== Excerpt to read ==

For 2022, Toyota equips the Tundra pickup with an available hybrid powertrain, yet another example of the company’s quest to lessen its global carbon footprint. But don’t let the environmentally-friendly powertrain fool you: it’s still mighty powerful, debunking the antiquated notion that a big gas-guzzling V8 is necessary for true truck capability. This Tundra can just as ably tow trailers, haul payload, and traverse backcountry trails.
Two body styles and a handful of bed lengths are available, letting buyers custom create their Tundra. Add to that a lineup of six trims, one of which bears the iconic TRD Pro nameplate, and buyers can look forward to plenty of choices. Tech seekers will delight in the available, class-leading 14-inch infotainment touchscreen. An equally impressive suite of driver-assist systems is also standard on the newest Tundra. This is one truck you are not going to want to miss out on.
Toyota knows that to effectively compete with American full-size pickups, the Tundra had to perform as well or better in key capability categories, like towing, hauling, and off-roading. The newest Tundra achieves this and does so without compromising on-the-road ride quality. It’s an important difference and one that everyday drivers will appreciate since potholes are less jarring, steering is precise, and body roll is minimized. This enhanced ride handling is evident during both on and off-road driving.
For 2022, the redesigned Tundra receives two powertrain options: the first is a standard 3.5-liter twin-turbo V6 bearing the I-FORCE name. It produces 389 horsepower and 479 lb-ft of torque. If more power is what you’re seeking, the available I-FORCE MAX hybrid powertrain gets you 437 horsepower and 583 lb-ft of torque without sacrificing fuel economy. Depending on which engine you select, your Tundra can deliver up to 12,000 pounds of towing capacity and 1,940 pounds of payload capacity. Both motors pair with a 10-speed transmission for smooth shifting and plenty of low-end torque when it's needed.
Most full-size pickups feature leaf springs in their suspension architecture, but the new Tundra is fitted with coil springs along with a multi-link rear suspension. The ladder frame construction and aluminum bed combine with the upgraded suspension to deliver a comfortable ride and more stability overall. An Adaptive Variable Suspension is available, automating the damping process to improve stability and handling.
An available manually controlled air suspension with high, low, and normal settings puts drivers in control of damping levels. Set the suspension to high for off-roading at low speeds and better ground clearance. The low setting eases access, and the system automatically resets to normal once you reach cruising speed. The system is especially useful when navigating rocky terrain – the high setting keeps critical components safer from trail damage.

== Data extract ==
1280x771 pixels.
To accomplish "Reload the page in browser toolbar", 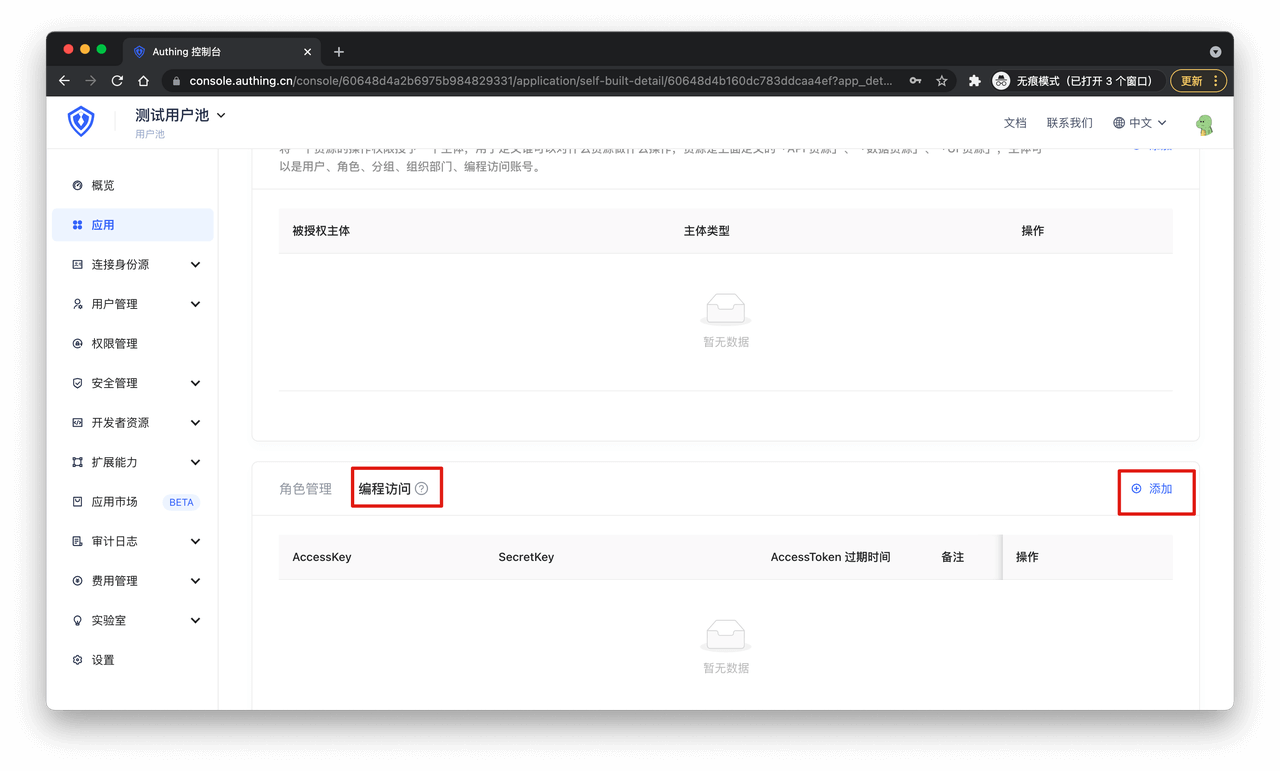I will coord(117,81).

==

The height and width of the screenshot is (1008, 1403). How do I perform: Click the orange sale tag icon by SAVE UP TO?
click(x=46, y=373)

== Goals ==
A - Decide whether each statement agrees with the Tundra excerpt. Answer yes or no, and quote the words from the excerpt that settle it: (i) The standard V6 engine produces 389 horsepower. (ii) The new Tundra uses leaf springs in its suspension. (iii) Both engines are paired with an 8-speed transmission.
B - Transcribe everything in the Tundra excerpt from "For 2022, the" down to "when it's needed.".

== Results by task ==
A -
(i) Yes: "It produces 389 horsepower and 479 lb-ft of torque."
(ii) No: "the new Tundra is fitted with coil springs along with a multi-link rear suspension."
(iii) No: "Both motors pair with a 10-speed transmission"

B -
For 2022, the redesigned Tundra receives two powertrain options: the first is a standard 3.5-liter twin-turbo V6 bearing the I-FORCE name. It produces 389 horsepower and 479 lb-ft of torque. If more power is what you’re seeking, the available I-FORCE MAX hybrid powertrain gets you 437 horsepower and 583 lb-ft of torque without sacrificing fuel economy. Depending on which engine you select, your Tundra can deliver up to 12,000 pounds of towing capacity and 1,940 pounds of payload capacity. Both motors pair with a 10-speed transmission for smooth shifting and plenty of low-end torque when it's needed.